We can also use the pattern to replace elements of a string that match with `sub()`

In [None]:
re.sub(pattern, 'ANIMAL', 'A cat sat on a mat with a bat and a rat.')

## Exercise

Write a RegEx to remove all user names from the tweets and replace them with the token "@USER"

In [None]:
tweets = [line.strip() for line in open('../data/tweets_en.txt', encoding='utf8')]
# your code here


## Exercise

Write a RegEx to search for all hashtags containing the word `good` in them.

In [None]:
# your code here

## TF-IDF

Let's extract the most important words from Moby Dick

In [None]:
import pandas as pd
documents = [line.strip() for line in open('../data/moby_dick.txt', encoding='utf8')]
print(documents[1])

In [None]:
from sklearn.feature_extraction.text import TfidfVectorizer

tfidf_vectorizer = TfidfVectorizer(analyzer='word', min_df=0.001, max_df=0.75, stop_words='english', sublinear_tf=True)

X = tfidf_vectorizer.fit_transform(documents)

Now, let's get the same information as raw counts:

In [None]:
from sklearn.feature_extraction.text import CountVectorizer

vectorizer = CountVectorizer(analyzer='word', min_df=0.001, max_df=0.75, stop_words='english')

X2 = vectorizer.fit_transform(documents)

In [None]:
X.shape, X2.shape

In [None]:
word_counts = X2.toarray()
word_tfidf = X.toarray()
word_tfidf[word_tfidf < 0.2] = 0

df = pd.DataFrame(data={'word': vectorizer.get_feature_names(), 
                        'tf': word_counts.sum(axis=0), 
                        'idf': tfidf_vectorizer.idf_,
                        'tfidf': word_tfidf.sum(axis=0)
                       })

In [None]:
df = df.sort_values(['tfidf', 'tf', 'idf'])
df

## Exercise
Extract **only** the bigrams (no unigrams) from Moby Dick and find the top 10.

In [None]:
# your code here

## Exercise
Extract **only** the bigrams (no unigrams) from the Tweets and find the top 10.

In [None]:
# your code here

## PMI
Extracting PMI from text is relatively straightforward, and `nltk` offer some functions to do so flexibly.

In [None]:
from nltk.collocations import BigramCollocationFinder, BigramAssocMeasures
from nltk.corpus import stopwords

stopwords_ = set(stopwords.words('english'))

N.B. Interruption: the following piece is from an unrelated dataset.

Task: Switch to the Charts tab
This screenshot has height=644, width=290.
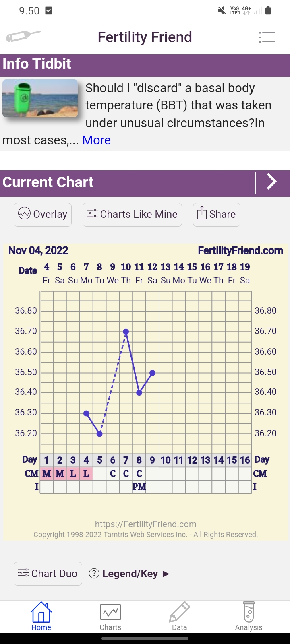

words = [word.lower() for document in documents for word in document.split() 
         if len(word) > 2 
         and word not in stopwords_]
finder = BigramCollocationFinder.from_words(words)
bgm = BigramAssocMeasures()
score = bgm.mi_like
collocations = {'_'.join(bigram): pmi for bigram, pmi in finder.score_ngrams(score)}
collocations

## Exercise

Extract the top 10 collocations for the Twitter data. You need to preprocess the data first!

In [None]:
# your code here

# Entropy

## Exercise

Compute the entropy over the vowel distribution below.

In [None]:
import numpy as np

vowels = {'a':74114, 'e':114114, 'i':61038, 'o':67362, 'u':26137}

In [None]:
# your code here